*TEKST ŹRÓDŁOWY*:
-=-=-

Na całym świecie ponownie wprowadzane są ograniczenia, a kolejne kraje informują o rosnącej fali zakażeń Covid-19. W tym samym czasie w Wuhan, mieście gdzie rozpoczęła się pandemia, młodzi ludzie wracają do nocnych klubów i barów.

Aby wejść do klubu, trzeba mieć na twarzy maseczkę, a ochroniarze sprawdzają temperaturę. Przepisy dotyczące zakrywania twarzy nie są tak skrupulatnie egzekwowane wewnątrz lokali.

- Byłem zamknięty w środku przez dwa lub trzy miesiące. Kraj zwalczył wirusa bardzo dobrze, a teraz mogę wyjść w całkowitym spokoju - mówi agencji AFP jeden z gości klubu.

Inny rozmówca chwali działania chińskiego rządu, który jego zdaniem skupia się na swoich obywatelach. - To jest inne niż za granicą - tłumaczy.

W podobny sposób narrację prowadzi Partia Komunistyczna. Państwowe media podkreślają porażkę zachodu w walce z epidemią i kontrastują chaos panujący za granicą z powrotem Chińczyków do normalności. Przedstawiają ten sukces jako dowód na wyższość autorytarnego modelu politycznego Pekinu.

-=-=-

*ZBIÓR DANYCH*:
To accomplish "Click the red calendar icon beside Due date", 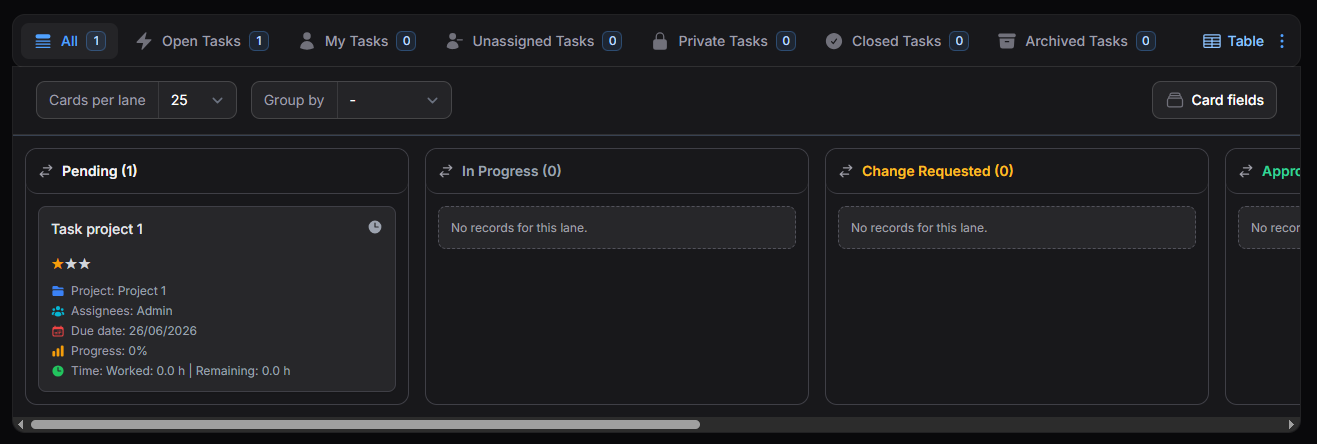I will (58, 331).
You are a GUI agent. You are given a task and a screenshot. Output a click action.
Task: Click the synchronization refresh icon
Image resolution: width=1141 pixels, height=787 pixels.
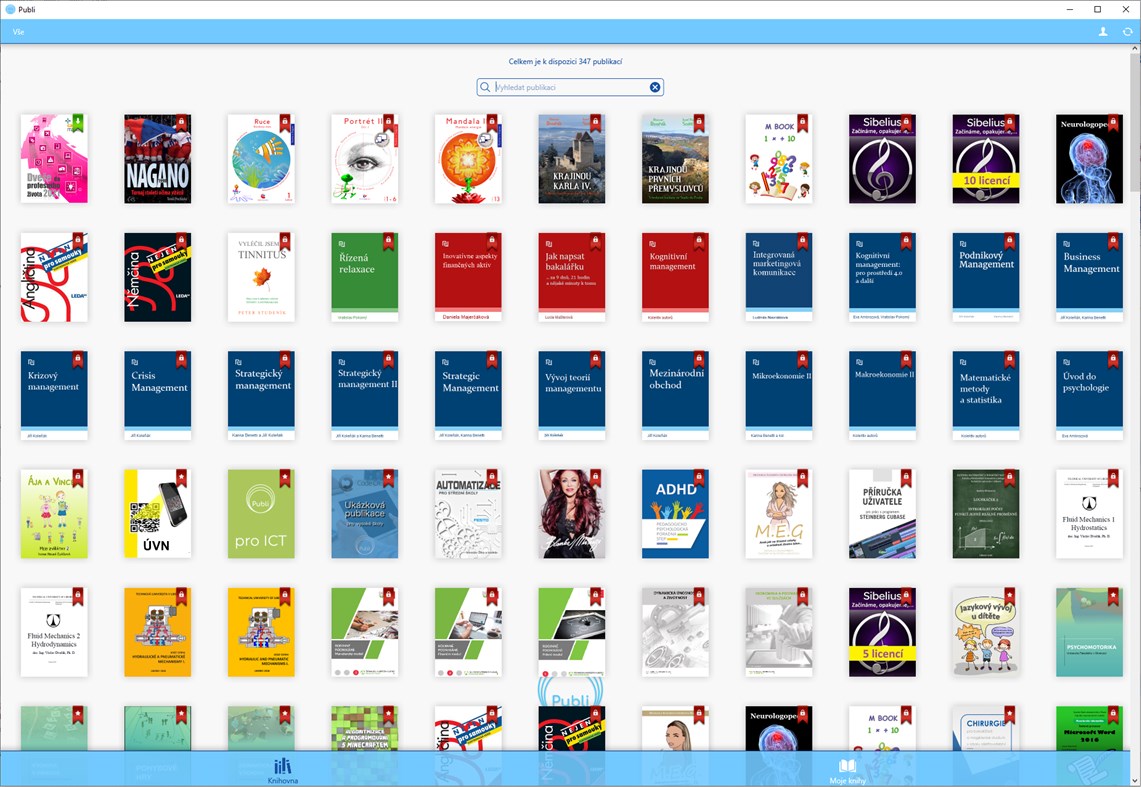pos(1128,31)
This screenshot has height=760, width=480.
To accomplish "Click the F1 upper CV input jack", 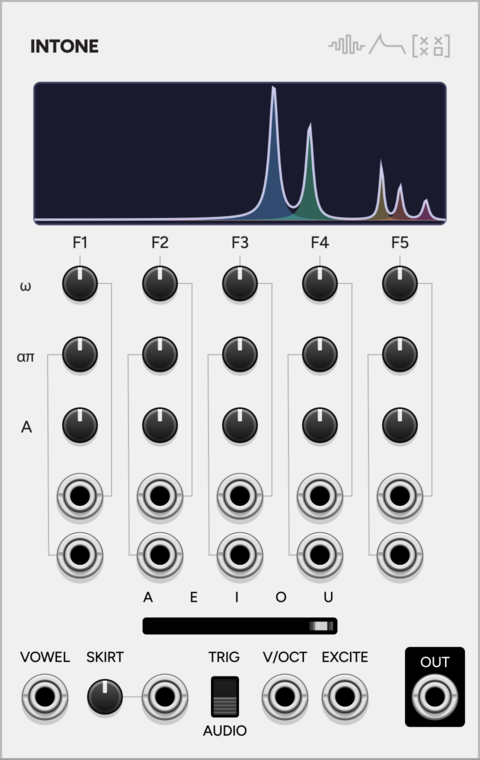I will click(80, 496).
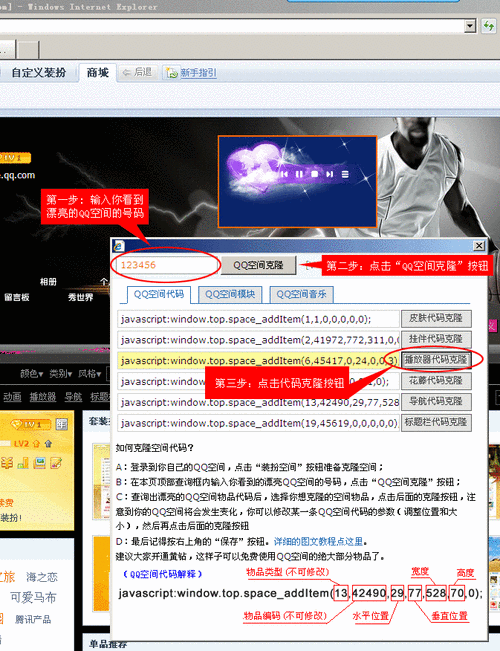500x651 pixels.
Task: Click the bar chart icon in yellow panel
Action: (x=23, y=463)
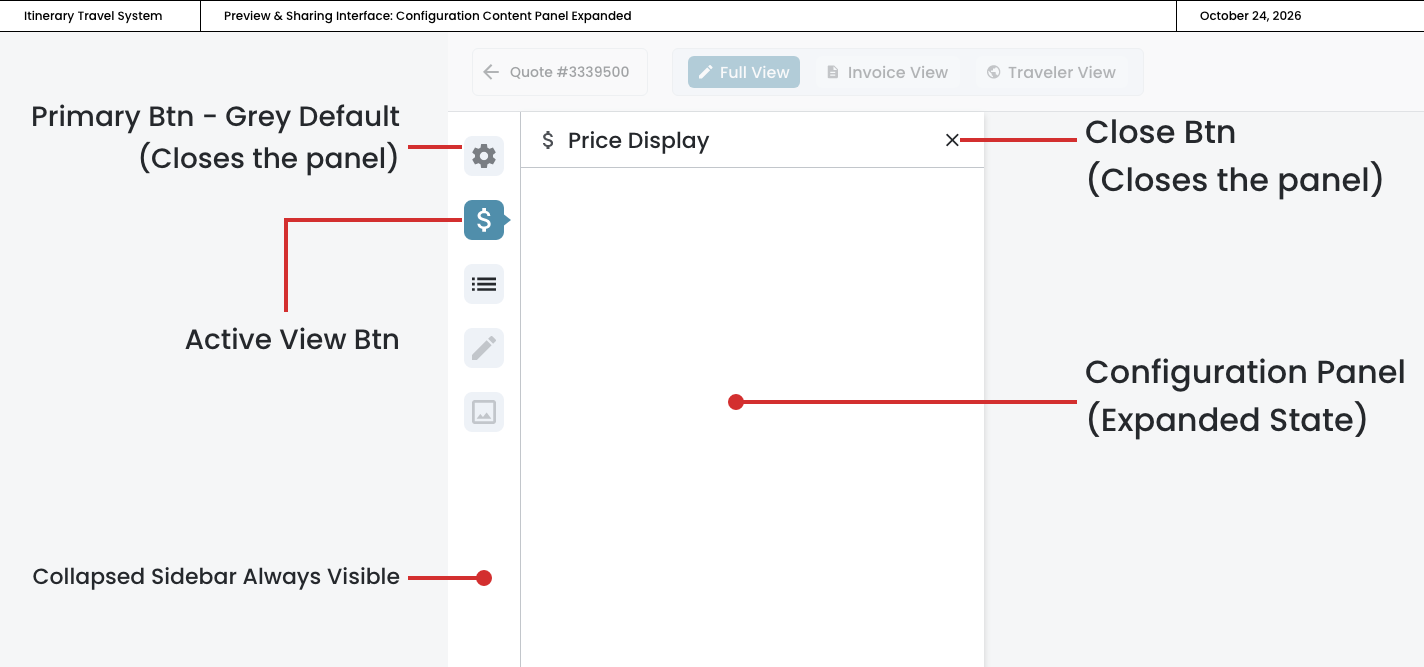Click the back arrow beside the quote number
Viewport: 1424px width, 667px height.
coord(491,72)
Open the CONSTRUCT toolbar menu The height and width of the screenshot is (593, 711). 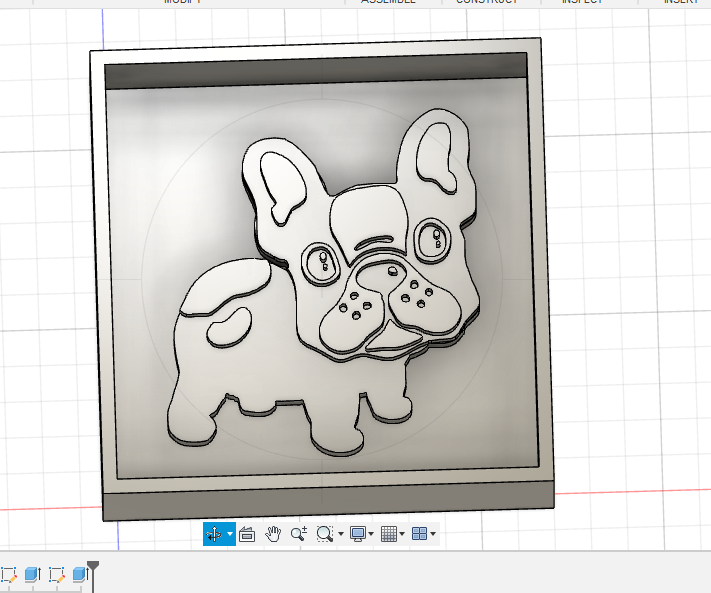tap(487, 2)
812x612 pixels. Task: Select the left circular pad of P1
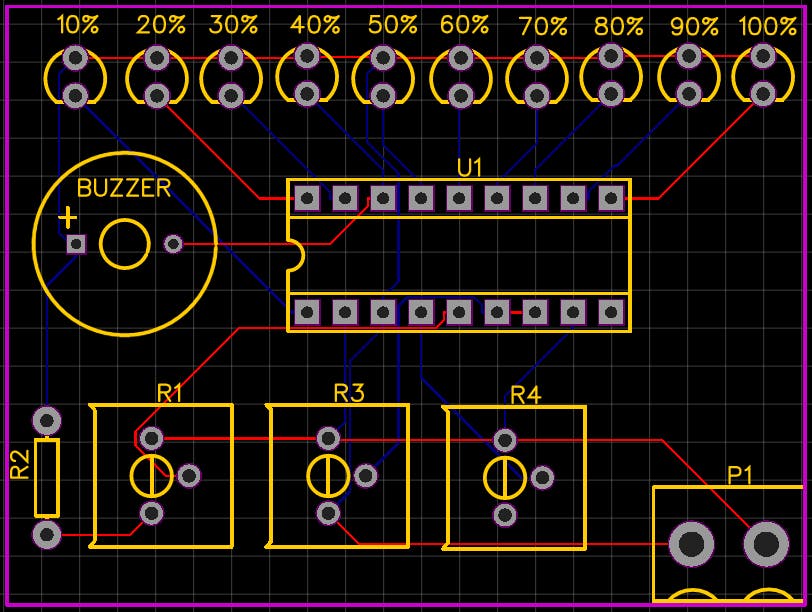pyautogui.click(x=690, y=547)
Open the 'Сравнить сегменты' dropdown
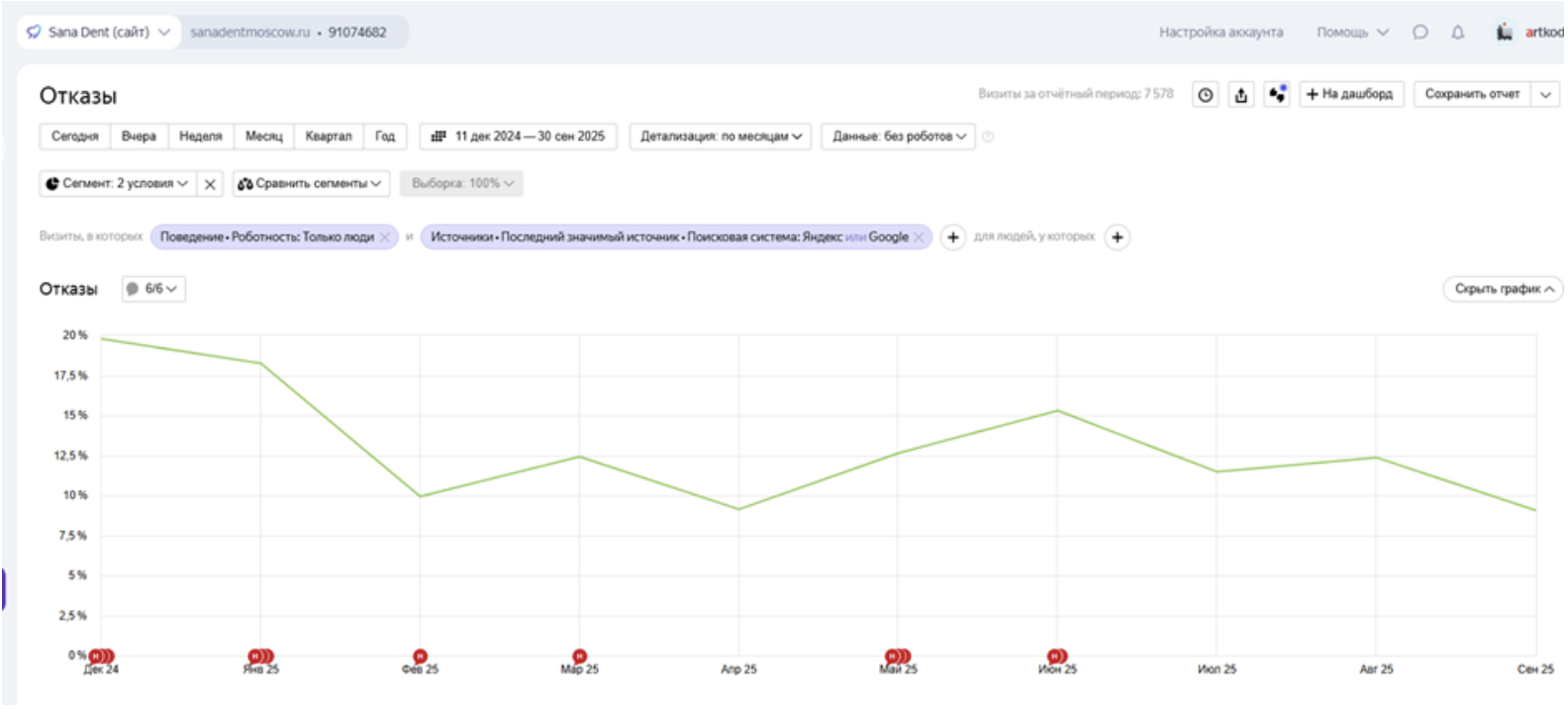Screen dimensions: 1568x727 tap(311, 184)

-=-=-

*ZADANIA*:
1. Streść tekst źródłowy w dwóch zdaniach.
2. Co według tekstu źródłowego sprawdzają ochroniarze przy wejściu do klubu?

*ROZWIĄZANIA*:
1. Gdy na świecie znów rośnie liczba zakażeń Covid-19 i wracają ograniczenia, młodzi ludzie w Wuhan, gdzie zaczęła się pandemia, wracają do klubów i barów, do których wchodzi się w maseczce i po pomiarze temperatury. Goście chwalą chiński rząd za walkę z wirusem, a Partia Komunistyczna i państwowe media zestawiają powrót Chińczyków do normalności z porażką Zachodu i przedstawiają go jako dowód wyższości autorytarnego modelu Pekinu.

2. Temperaturę.